O papel da amônia, em outras palavras, é mais fácil de explicar do que o da fosfina. “Entendemos por que a amônia pode ser útil para a vida”, disse Clements. “Não entendemos como a amônia é produzida, assim como não entendemos como a fosfina é produzida, mas se houver amônia ali, ela teria um propósito funcional que podemos entender.”
No entanto, Greaves alertou que mesmo a presença de fosfina e amônia não seria evidência de vida microbiana em Vênus, porque há muita informação faltando sobre o estado do planeta. “Há muitos outros processos que podem ocorrer, e simplesmente não temos nenhuma verdade fundamental para dizer se esse processo é possível ou não”, disse ela, referindo-se à evidência concreta que só pode vir de observações diretas de dentro da atmosfera do planeta.
Uma maneira de realizar tais observações seria persuadir a Agência Espacial Europeia a ligar alguns instrumentos a bordo do Jupiter Icy Moons Explorer —– uma sonda a caminho do sistema de Júpiter —– quando ele passar por Vênus em algum momento do ano que vem. Mas dados ainda melhores viriam do DAVINCI , um orbitador e sonda atmosférica que a NASA planeja lançar para Vênus no início da década de 2030.
Otimismo cauteloso
De uma perspectiva científica, os novos dados sobre fosfina e amônia são intrigantes, mas justificam um otimismo cauteloso, disse Javier Martin-Torres, professor de ciências planetárias na Universidade de Aberdeen, no Reino Unido. Ele liderou um estudo publicado em 2021 que desafiou as descobertas sobre fosfina e postulou que a vida não é possível nas nuvens de Vênus.
“Nosso artigo enfatizou as condições severas e aparentemente inóspitas na atmosfera de Vênus”, disse Martín-Torres em um e-mail. “A descoberta de amônia, que poderia neutralizar as nuvens de ácido sulfúrico, e fosfina, uma bioassinatura potencial, desafia nossa compreensão e sugere que processos químicos mais complexos podem estar em jogo. É crucial que abordemos essas descobertas com uma investigação científica cuidadosa e completa.”
As descobertas abrem novos caminhos para a pesquisa, ele acrescentou, mas é essencial tratá-las com uma dose saudável de ceticismo. Embora detectar fosfina e amônia nas nuvens de Vênus seja emocionante, é apenas o começo de uma jornada mais longa para desvendar os mistérios da atmosfera daquele planeta, ele disse.

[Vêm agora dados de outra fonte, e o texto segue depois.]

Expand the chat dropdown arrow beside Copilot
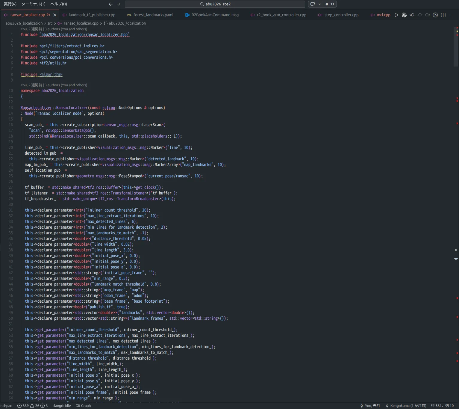The image size is (459, 409). tap(319, 4)
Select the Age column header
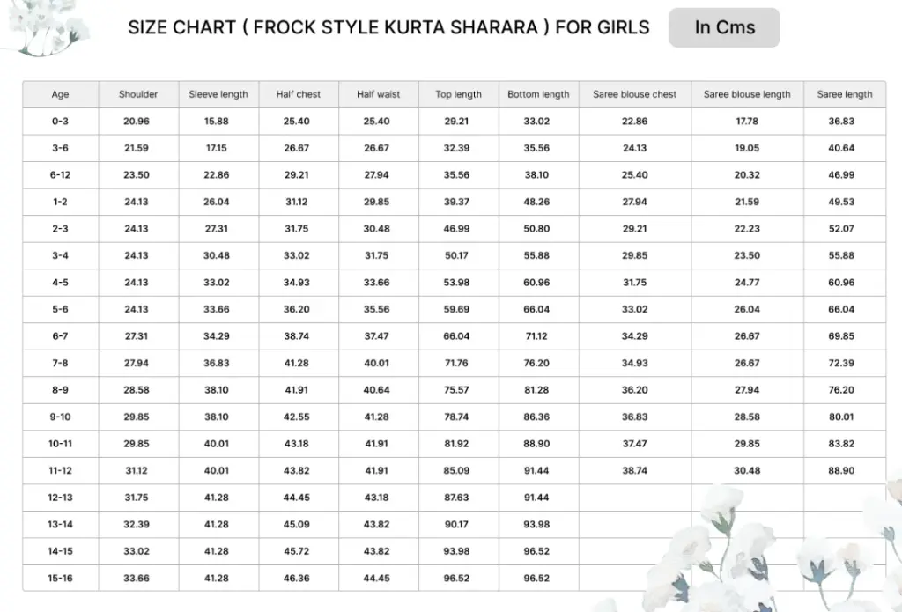902x612 pixels. (x=61, y=94)
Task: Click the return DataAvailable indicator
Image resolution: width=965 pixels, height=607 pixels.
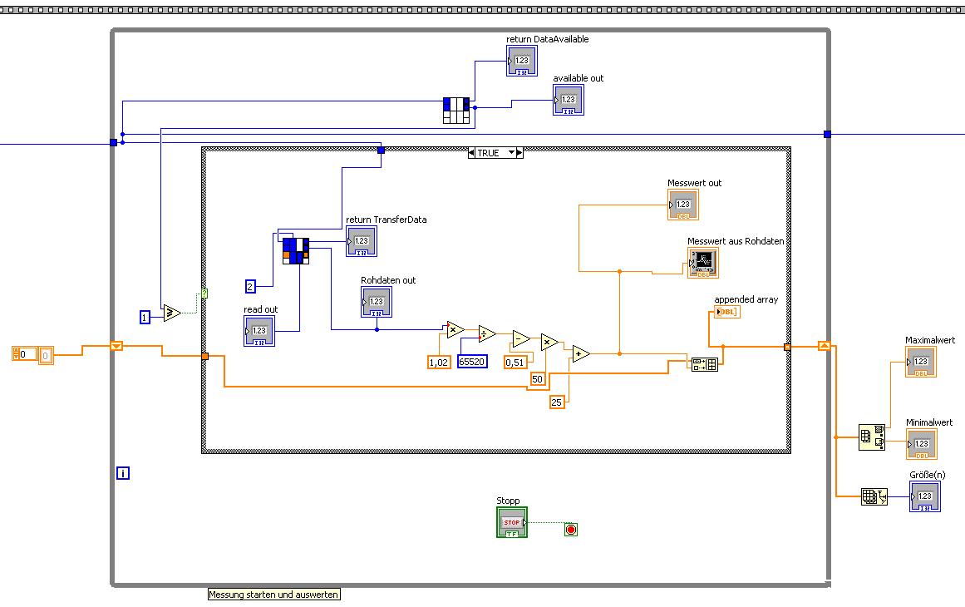Action: (x=522, y=61)
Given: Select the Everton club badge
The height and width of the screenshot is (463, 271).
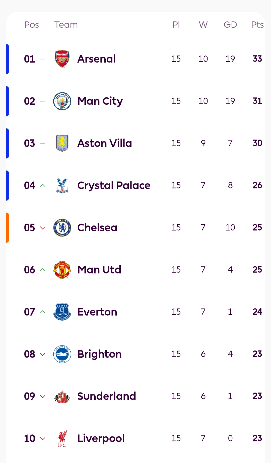Looking at the screenshot, I should click(62, 312).
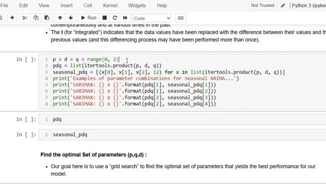Click the notebook edit pencil icon
This screenshot has height=184, width=326.
tap(283, 6)
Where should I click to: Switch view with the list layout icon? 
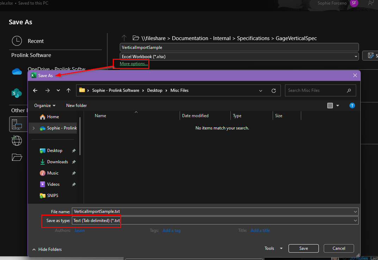coord(330,105)
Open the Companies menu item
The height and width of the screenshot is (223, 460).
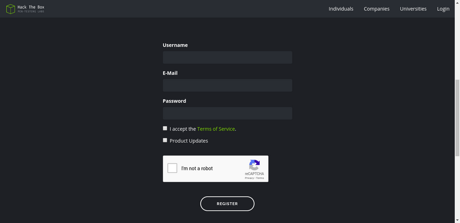[377, 9]
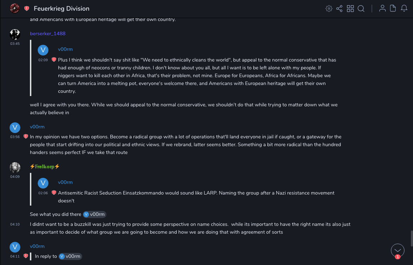Open the four-square grid icon
Image resolution: width=413 pixels, height=265 pixels.
pyautogui.click(x=350, y=9)
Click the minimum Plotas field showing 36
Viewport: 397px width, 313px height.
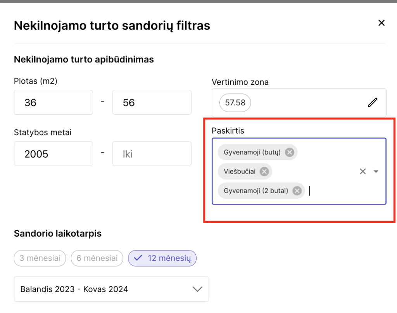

A compreensão atual dos cientistas sobre a química atmosférica de Vênus não pode explicar a presença de fosfina, disse a Dra. Kate Pattle, professora do departamento de física e astronomia da University College London. “É importante notar que a equipe por trás das medições de fosfina não está alegando ter encontrado vida em Vênus”, disse Pattle em um e-mail. “Se a fosfina estiver realmente presente em Vênus, isso pode indicar vida, ou pode indicar que há química atmosférica venusiana que ainda não entendemos.”
A descoberta da amônia seria emocionante se confirmada, acrescentou Pattle, porque a amônia e o ácido sulfúrico não poderiam coexistir sem algum processo — seja vulcânico, biológico ou algo ainda não considerado — que impulsionasse a produção da própria amônia.
Ela enfatizou que ambos os resultados são apenas preliminares e exigiriam confirmação independente, mas eles tornam as próximas missões a Vênus, como a Jupiter Icy Moons Explorer e a DAVINCI, intrigantes, concluiu.
“Essas missões podem fornecer respostas às questões levantadas por observações recentes”, disse Pattle, “e certamente nos darão novas percepções fascinantes sobre a atmosfera do nosso vizinho mais próximo e sua capacidade de abrigar vida”.